Well, that is that. Close the book. The most remarkable life ever lived is finished. Over. Done. Time to go home and forget it ever happened.

Caiaphas returns home to celebrate Passover. Pilate stretches out on his couch and drinks more than usual, knowing he has executed an innocent man. But it wasn’t the first time. It needed to done, he tells himself.

Joseph of Arimathea and friends go to prepare the tomb, brush away the dust and lay out the spices and linens.

Fumbling with the dead weight of Jesus’ body, they wrap him in strips of cloth—his feet and legs, hands and side, chest and shoulders, until, finally, his face … the face they loved even if they seldom understood him.

They carry out their heartbreaking work and lay their hopes to rest, burying the yearning they felt whenever they heard his voice.

All is quiet now. The crowds have dispersed. Public order is restored. The ancient lust for the blood has been satisfied.

Now is the hour of regret and sorrow, of whispers in the silence and echoes of what might have been.
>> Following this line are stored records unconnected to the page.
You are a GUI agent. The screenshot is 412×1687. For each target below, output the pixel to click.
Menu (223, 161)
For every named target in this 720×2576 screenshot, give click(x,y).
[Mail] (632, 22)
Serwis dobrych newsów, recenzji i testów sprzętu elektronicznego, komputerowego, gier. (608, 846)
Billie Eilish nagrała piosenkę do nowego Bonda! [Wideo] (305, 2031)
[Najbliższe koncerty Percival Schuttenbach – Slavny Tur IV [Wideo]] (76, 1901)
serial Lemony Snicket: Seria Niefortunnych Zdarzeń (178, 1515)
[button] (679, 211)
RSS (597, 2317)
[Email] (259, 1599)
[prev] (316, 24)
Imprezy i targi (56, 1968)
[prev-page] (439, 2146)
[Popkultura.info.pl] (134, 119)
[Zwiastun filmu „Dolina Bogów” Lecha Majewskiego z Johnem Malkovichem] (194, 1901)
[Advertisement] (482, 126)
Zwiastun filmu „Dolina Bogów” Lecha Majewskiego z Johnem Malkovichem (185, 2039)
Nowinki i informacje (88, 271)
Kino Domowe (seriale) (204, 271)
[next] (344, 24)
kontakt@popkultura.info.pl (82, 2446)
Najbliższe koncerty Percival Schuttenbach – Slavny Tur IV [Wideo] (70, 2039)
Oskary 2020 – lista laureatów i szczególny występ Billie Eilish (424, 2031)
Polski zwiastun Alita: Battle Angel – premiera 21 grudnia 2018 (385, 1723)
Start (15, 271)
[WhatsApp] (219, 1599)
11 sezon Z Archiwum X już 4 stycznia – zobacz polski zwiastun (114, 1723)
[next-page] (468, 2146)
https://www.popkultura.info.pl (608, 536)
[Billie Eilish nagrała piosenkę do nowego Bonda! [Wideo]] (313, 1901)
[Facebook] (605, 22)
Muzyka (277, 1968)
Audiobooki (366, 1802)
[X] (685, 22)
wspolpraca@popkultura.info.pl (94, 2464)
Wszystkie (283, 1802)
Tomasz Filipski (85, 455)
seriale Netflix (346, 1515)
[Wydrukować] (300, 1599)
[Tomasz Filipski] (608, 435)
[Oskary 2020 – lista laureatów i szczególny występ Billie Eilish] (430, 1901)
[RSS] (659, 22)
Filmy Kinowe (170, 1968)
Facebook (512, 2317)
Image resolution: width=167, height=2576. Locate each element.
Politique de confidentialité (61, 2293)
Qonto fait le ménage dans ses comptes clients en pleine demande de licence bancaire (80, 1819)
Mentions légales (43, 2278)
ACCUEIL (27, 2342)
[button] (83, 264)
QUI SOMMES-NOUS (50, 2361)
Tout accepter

That’s all we have.

But that is not all God has. God has more. God is always more, more love, more life. Jesus trusted that more all the way to the cross.

And so we wait, trusting the One who is all life and all love because Sunday’s coming. The gloom of despair will be lit with the light of everlasting morning. The garden of sorrow will bloom with the fragrance of eternity.

Because God is more. Always.

Pr. David L. Miller


Friday, April 10, 2020

Hold me to it


Mark 15: 33-35, 37

When it was noon, darkness came over the whole land until three in the afternoon. At three o’clock Jesus cried out with a loud voice, ‘Eloi, Eloi, lema sabachthani?’ which means, ‘My God, my God, why have you forsaken me?’ … Then Jesus gave a loud cry and breathed his last.

Hold me to it

A black Jesus drew me into to a side chapel in the great Gothic cathedral in Barcelona, Spain, during my 2017 pilgrimage. I almost walked by, but the sight of him on the cross would not let me.

He was leprous and beaten, bearing the pangs of death as he hung before a half-dozen people praying among the spare wooden benches facing the crucifix.

I took my place among the benches and watched him. A great love for every suffering of every human soul whispered from the crucifix, “This love will never abandon you. This love will meet you everywhere you go. Look at me … and know. There is no place this love will not go for you.”

I sat and prayed—offering my unanswered questions, the wounds from which I ache to be healed, my regrets about the past and uncertainty about the future, most of all my craving to feel the joy of God’s love warming me through.

When words were done I walked to the back of the chapel but still couldn’t leave. Turing to the crucifix, I shook my finger at Jesus. “I’m holding you to this … this love,” I whispered. I’m holding you to this.”

“It’s okay,” came his reply. “That’s what I am for. Hold me to it.”